A civil aviation ministry official was quoted in the report saying that the ministry plans to conduct a trial at a metro airport, once a technology/company has been shortlisted. After completing the trial, the ministry will issue a list of liquids that are allowed in the hand baggage. However, he further added that liquor, that could be a potential threat will not be allowed in hand baggage. Any air passenger carrying liquid will have to put the container in the detector and, within five seconds, the system will be able to detect the percentage of explosives in it. The detector gives 4-5 levels of threat scenario, and on the basis of that liquids can be allowed to be carried in the hand baggage, the civil aviation ministry official said.
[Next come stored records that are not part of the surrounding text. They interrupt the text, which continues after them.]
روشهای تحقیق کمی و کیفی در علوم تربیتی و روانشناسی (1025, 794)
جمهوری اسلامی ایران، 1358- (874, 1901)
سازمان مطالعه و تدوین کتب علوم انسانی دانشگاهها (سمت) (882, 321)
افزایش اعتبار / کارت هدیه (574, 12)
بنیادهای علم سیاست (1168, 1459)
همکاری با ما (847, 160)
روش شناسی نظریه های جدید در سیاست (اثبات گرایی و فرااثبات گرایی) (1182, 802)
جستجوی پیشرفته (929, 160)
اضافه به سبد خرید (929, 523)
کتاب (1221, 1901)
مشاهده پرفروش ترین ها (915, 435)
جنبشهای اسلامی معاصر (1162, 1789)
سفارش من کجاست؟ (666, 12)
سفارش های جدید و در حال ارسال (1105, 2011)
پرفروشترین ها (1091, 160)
The concept of carrying liquids in hand baggage is not new as some airports in Europe and in the US have been testing bottled liquid scanners, even though they still restrict passengers on the quantity of liquid that can be carried. Moreover, in order to save time, now some airports are also experimenting with scanners that can check liquids in bottles inside the carry-on baggage. Once the ministry of civil aviation decides to use this technology, the Bureau for Civil Aviation Security (BCAS) will have to frame the guidelines, the report stated.